§ Exercise prompt: How many lines of the material below contain the word "width", counting only matches with the same case? Reply with the number alone.

§ Exercise materials:
• • • • •
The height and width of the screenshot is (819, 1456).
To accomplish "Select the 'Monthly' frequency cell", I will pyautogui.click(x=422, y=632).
• • • • •
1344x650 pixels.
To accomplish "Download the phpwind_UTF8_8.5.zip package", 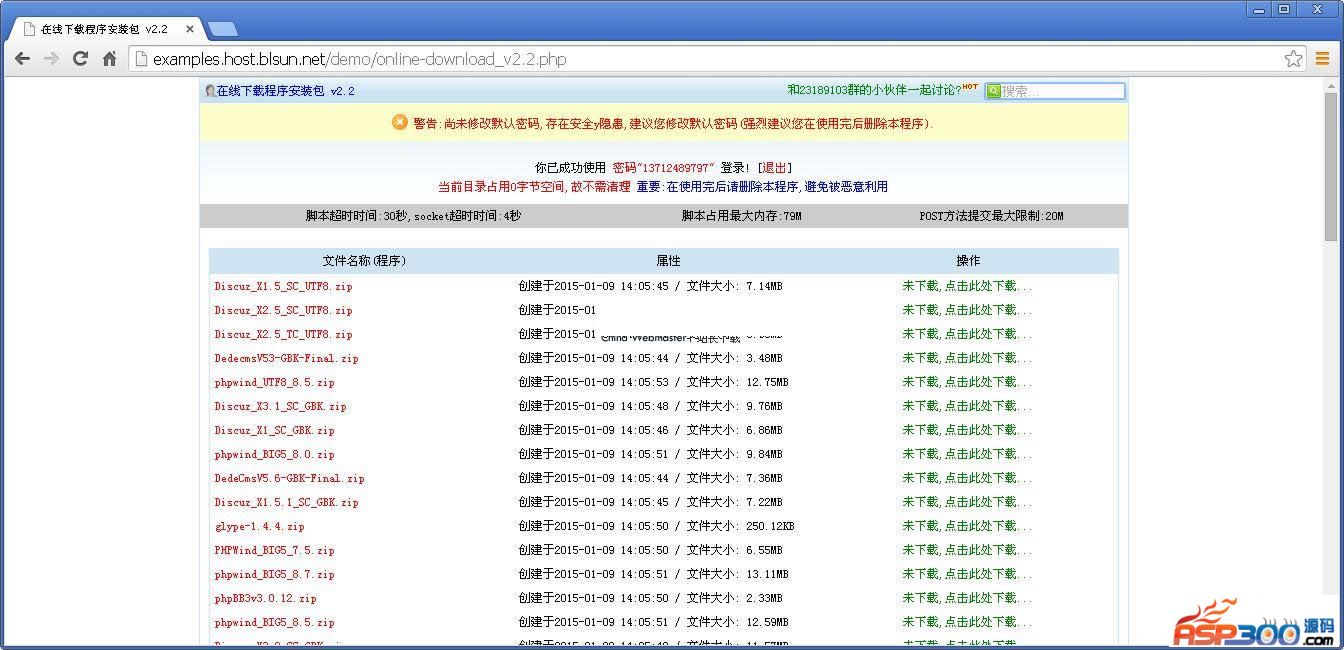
• • • • •
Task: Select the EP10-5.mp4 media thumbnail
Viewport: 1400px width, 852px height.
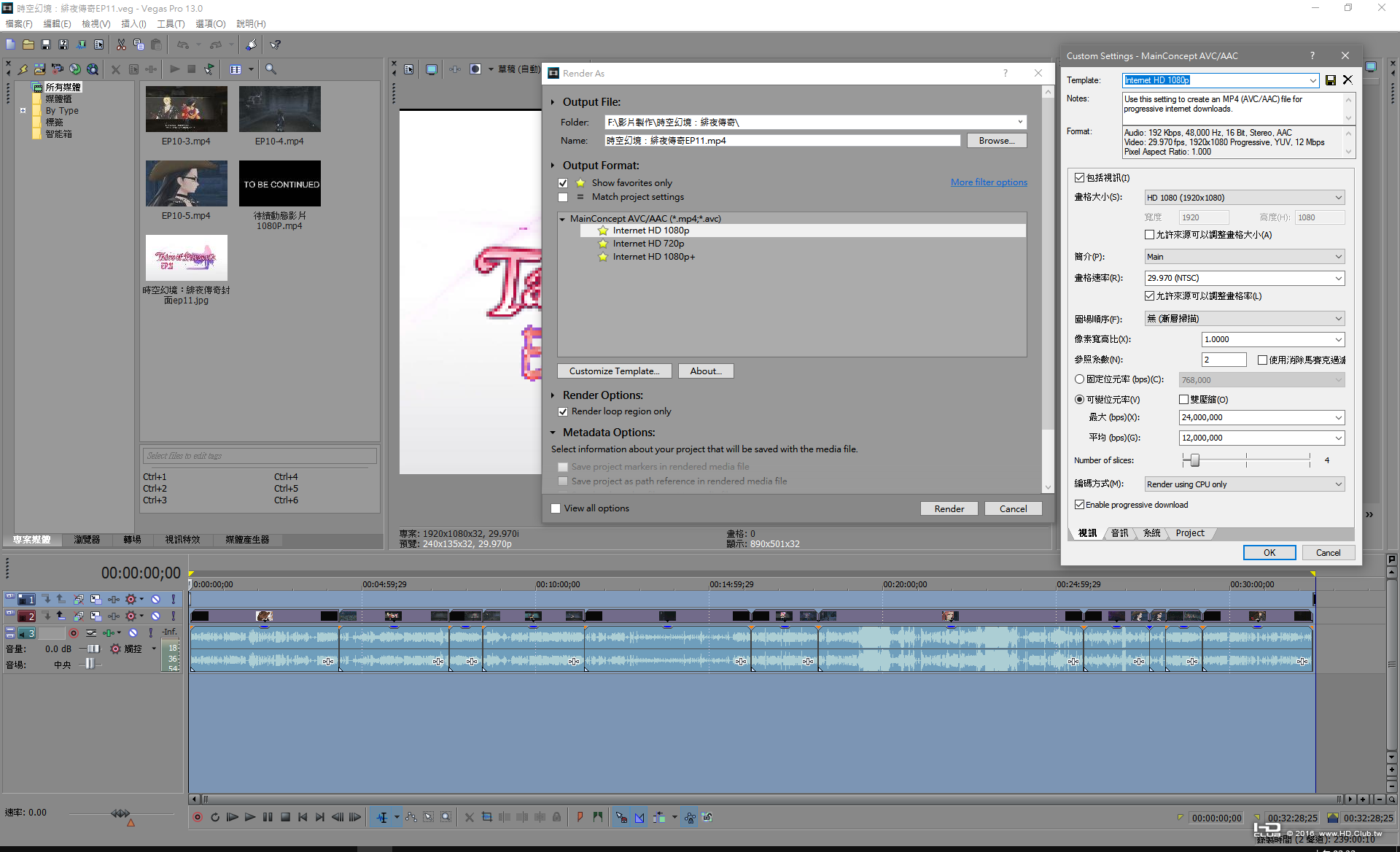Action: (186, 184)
• • • • •
§ Solved problem: 2